> Assignment
Please transcribe the data exactly, with nothing left out.

> Dataset records
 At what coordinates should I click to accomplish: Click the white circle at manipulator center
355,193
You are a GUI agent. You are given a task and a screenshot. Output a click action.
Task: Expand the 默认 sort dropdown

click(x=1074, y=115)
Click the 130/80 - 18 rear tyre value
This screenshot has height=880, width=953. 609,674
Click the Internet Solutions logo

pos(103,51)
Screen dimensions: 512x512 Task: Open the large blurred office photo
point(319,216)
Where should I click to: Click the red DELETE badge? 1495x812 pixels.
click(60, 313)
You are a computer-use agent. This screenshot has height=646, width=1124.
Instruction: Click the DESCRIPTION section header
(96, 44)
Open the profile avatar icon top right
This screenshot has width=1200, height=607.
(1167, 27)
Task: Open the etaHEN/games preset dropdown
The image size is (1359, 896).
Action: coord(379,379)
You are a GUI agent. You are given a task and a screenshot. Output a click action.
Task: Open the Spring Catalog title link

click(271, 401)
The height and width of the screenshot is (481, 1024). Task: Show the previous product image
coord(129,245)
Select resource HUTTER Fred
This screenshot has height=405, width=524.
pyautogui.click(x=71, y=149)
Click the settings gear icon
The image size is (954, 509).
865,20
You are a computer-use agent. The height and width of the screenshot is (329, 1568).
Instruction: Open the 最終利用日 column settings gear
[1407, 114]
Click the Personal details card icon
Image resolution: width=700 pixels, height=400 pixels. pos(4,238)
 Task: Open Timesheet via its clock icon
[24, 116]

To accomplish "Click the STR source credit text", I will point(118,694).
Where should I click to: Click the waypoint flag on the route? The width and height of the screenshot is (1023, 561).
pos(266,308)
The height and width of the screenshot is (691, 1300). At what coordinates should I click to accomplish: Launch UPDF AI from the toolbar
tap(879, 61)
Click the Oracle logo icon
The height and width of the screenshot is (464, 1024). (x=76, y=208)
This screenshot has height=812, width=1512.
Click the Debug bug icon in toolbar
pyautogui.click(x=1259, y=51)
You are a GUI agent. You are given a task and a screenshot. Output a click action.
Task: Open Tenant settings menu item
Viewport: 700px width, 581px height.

> Answer to the exercise
 At what coordinates should I click to accomplish: Click the white circle at manipulator center
355,193
You are a GUI agent. You are given a task and a screenshot. Output a click action.
Task: Expand the 默认 sort dropdown

click(x=1074, y=115)
Click the 130/80 - 18 rear tyre value
This screenshot has height=880, width=953. 609,674
Click the Internet Solutions logo

pos(103,51)
Screen dimensions: 512x512 Task: Open the large blurred office photo
point(319,216)
Where should I click to: Click the red DELETE badge? 1495x812 pixels.
click(60, 313)
You are a computer-use agent. This screenshot has height=646, width=1124.
Instruction: Click the DESCRIPTION section header
(96, 44)
Open the profile avatar icon top right
This screenshot has width=1200, height=607.
(1167, 27)
Task: Open the etaHEN/games preset dropdown
The image size is (1359, 896).
Action: coord(379,379)
You are a GUI agent. You are given a task and a screenshot. Output a click action.
Task: Open the Spring Catalog title link

click(271, 401)
The height and width of the screenshot is (481, 1024). Task: Show the previous product image
coord(129,245)
Select resource HUTTER Fred
This screenshot has height=405, width=524.
pyautogui.click(x=71, y=149)
Click the settings gear icon
The image size is (954, 509).
865,20
You are a computer-use agent. The height and width of the screenshot is (329, 1568).
Instruction: Open the 最終利用日 column settings gear
[1407, 114]
Click the Personal details card icon
Image resolution: width=700 pixels, height=400 pixels. pos(4,238)
 Task: Open Timesheet via its clock icon
[24, 116]

To accomplish "Click the STR source credit text", I will point(118,694).
Where should I click to: Click the waypoint flag on the route? The width and height of the screenshot is (1023, 561).
pos(266,308)
The height and width of the screenshot is (691, 1300). At what coordinates should I click to accomplish: Launch UPDF AI from the toolbar
tap(879, 61)
Click the Oracle logo icon
The height and width of the screenshot is (464, 1024). (x=76, y=208)
This screenshot has height=812, width=1512.
Click the Debug bug icon in toolbar
pyautogui.click(x=1259, y=51)
You are a GUI agent. You are given a task and a screenshot. Output a click action.
Task: Open Tenant settings menu item
Viewport: 700px width, 581px height.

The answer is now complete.